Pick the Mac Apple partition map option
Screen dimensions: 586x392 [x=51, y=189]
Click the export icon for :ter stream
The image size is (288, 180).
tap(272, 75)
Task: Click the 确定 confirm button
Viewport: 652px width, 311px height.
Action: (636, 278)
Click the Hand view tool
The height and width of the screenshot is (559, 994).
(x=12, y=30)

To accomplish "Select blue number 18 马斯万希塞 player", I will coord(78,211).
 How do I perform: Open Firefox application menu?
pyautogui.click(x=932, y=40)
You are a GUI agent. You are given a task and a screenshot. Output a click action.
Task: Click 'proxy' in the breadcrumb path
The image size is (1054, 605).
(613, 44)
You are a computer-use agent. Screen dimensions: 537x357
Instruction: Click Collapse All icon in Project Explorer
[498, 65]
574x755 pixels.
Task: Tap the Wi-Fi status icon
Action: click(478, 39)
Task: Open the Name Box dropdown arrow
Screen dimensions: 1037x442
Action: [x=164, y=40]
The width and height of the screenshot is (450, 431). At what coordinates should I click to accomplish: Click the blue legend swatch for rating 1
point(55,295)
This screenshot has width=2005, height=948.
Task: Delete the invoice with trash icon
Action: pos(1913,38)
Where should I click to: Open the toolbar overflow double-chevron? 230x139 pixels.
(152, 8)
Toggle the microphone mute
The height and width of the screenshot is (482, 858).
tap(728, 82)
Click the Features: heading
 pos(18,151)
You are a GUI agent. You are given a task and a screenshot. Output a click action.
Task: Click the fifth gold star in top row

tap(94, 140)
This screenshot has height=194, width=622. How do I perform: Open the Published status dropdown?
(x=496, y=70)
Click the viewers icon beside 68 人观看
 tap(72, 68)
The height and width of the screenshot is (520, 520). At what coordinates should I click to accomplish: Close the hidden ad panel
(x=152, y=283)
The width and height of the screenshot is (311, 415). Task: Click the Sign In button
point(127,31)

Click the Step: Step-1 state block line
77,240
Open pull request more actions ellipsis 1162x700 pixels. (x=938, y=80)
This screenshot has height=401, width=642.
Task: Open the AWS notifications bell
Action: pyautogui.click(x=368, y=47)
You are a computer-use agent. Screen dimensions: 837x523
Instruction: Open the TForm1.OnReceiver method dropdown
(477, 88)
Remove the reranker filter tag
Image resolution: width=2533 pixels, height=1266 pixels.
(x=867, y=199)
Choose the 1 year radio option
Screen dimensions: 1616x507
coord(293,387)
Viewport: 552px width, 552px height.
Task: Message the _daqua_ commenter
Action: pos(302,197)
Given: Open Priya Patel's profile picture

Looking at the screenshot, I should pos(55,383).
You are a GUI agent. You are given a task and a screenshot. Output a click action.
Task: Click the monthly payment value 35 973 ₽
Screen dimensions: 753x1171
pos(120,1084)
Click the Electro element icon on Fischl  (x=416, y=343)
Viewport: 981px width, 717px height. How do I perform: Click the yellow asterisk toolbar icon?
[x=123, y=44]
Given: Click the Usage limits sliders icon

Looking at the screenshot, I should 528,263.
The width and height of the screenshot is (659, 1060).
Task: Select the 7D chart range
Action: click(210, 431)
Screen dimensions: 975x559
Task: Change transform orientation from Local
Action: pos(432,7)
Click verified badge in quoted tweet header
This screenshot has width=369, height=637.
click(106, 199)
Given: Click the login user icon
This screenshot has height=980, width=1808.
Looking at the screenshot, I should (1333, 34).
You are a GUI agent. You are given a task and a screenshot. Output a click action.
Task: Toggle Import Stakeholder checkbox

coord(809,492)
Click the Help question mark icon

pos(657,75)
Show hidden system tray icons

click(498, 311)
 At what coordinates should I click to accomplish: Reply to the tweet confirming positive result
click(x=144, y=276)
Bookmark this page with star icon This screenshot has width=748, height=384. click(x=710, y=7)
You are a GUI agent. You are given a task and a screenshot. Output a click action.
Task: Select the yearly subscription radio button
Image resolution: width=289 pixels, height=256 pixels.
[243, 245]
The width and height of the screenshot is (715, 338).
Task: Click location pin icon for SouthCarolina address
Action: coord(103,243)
★ ★ ★ ★ ★
Aim:
Copy out the entire listing above verbatim, keeping every line in its original order.

Reply:
Pick the Mac Apple partition map option
Screen dimensions: 586x392 [x=51, y=189]
Click the export icon for :ter stream
The image size is (288, 180).
tap(272, 75)
Task: Click the 确定 confirm button
Viewport: 652px width, 311px height.
Action: (636, 278)
Click the Hand view tool
The height and width of the screenshot is (559, 994).
(x=12, y=30)

To accomplish "Select blue number 18 马斯万希塞 player", I will coord(78,211).
 How do I perform: Open Firefox application menu?
pyautogui.click(x=932, y=40)
You are a GUI agent. You are given a task and a screenshot. Output a click action.
Task: Click 'proxy' in the breadcrumb path
The image size is (1054, 605).
(613, 44)
You are a computer-use agent. Screen dimensions: 537x357
Instruction: Click Collapse All icon in Project Explorer
[498, 65]
574x755 pixels.
Task: Tap the Wi-Fi status icon
Action: click(478, 39)
Task: Open the Name Box dropdown arrow
Screen dimensions: 1037x442
Action: [x=164, y=40]
The width and height of the screenshot is (450, 431). At what coordinates should I click to accomplish: Click the blue legend swatch for rating 1
point(55,295)
This screenshot has width=2005, height=948.
Task: Delete the invoice with trash icon
Action: pos(1913,38)
Where should I click to: Open the toolbar overflow double-chevron? 230x139 pixels.
(152, 8)
Toggle the microphone mute
The height and width of the screenshot is (482, 858).
tap(728, 82)
Click the Features: heading
 pos(18,151)
You are a GUI agent. You are given a task and a screenshot. Output a click action.
Task: Click the fifth gold star in top row

tap(94, 140)
This screenshot has height=194, width=622. How do I perform: Open the Published status dropdown?
(x=496, y=70)
Click the viewers icon beside 68 人观看
 tap(72, 68)
The height and width of the screenshot is (520, 520). At what coordinates should I click to accomplish: Close the hidden ad panel
(x=152, y=283)
The width and height of the screenshot is (311, 415). Task: Click the Sign In button
point(127,31)

Click the Step: Step-1 state block line
77,240
Open pull request more actions ellipsis 1162x700 pixels. (x=938, y=80)
This screenshot has height=401, width=642.
Task: Open the AWS notifications bell
Action: pyautogui.click(x=368, y=47)
You are a computer-use agent. Screen dimensions: 837x523
Instruction: Open the TForm1.OnReceiver method dropdown
(477, 88)
Remove the reranker filter tag
Image resolution: width=2533 pixels, height=1266 pixels.
(x=867, y=199)
Choose the 1 year radio option
Screen dimensions: 1616x507
coord(293,387)
Viewport: 552px width, 552px height.
Task: Message the _daqua_ commenter
Action: pos(302,197)
Given: Open Priya Patel's profile picture

Looking at the screenshot, I should pos(55,383).
You are a GUI agent. You are given a task and a screenshot. Output a click action.
Task: Click the monthly payment value 35 973 ₽
Screen dimensions: 753x1171
pos(120,1084)
Click the Electro element icon on Fischl  (x=416, y=343)
Viewport: 981px width, 717px height. How do I perform: Click the yellow asterisk toolbar icon?
[x=123, y=44]
Given: Click the Usage limits sliders icon

Looking at the screenshot, I should 528,263.
The width and height of the screenshot is (659, 1060).
Task: Select the 7D chart range
Action: click(210, 431)
Screen dimensions: 975x559
Task: Change transform orientation from Local
Action: pos(432,7)
Click verified badge in quoted tweet header
This screenshot has width=369, height=637.
click(106, 199)
Given: Click the login user icon
This screenshot has height=980, width=1808.
Looking at the screenshot, I should (1333, 34).
You are a GUI agent. You are given a task and a screenshot. Output a click action.
Task: Toggle Import Stakeholder checkbox

coord(809,492)
Click the Help question mark icon

pos(657,75)
Show hidden system tray icons

click(498, 311)
 At what coordinates should I click to accomplish: Reply to the tweet confirming positive result
click(x=144, y=276)
Bookmark this page with star icon This screenshot has width=748, height=384. click(x=710, y=7)
You are a GUI agent. You are given a task and a screenshot. Output a click action.
Task: Select the yearly subscription radio button
Image resolution: width=289 pixels, height=256 pixels.
[243, 245]
The width and height of the screenshot is (715, 338).
Task: Click location pin icon for SouthCarolina address
Action: coord(103,243)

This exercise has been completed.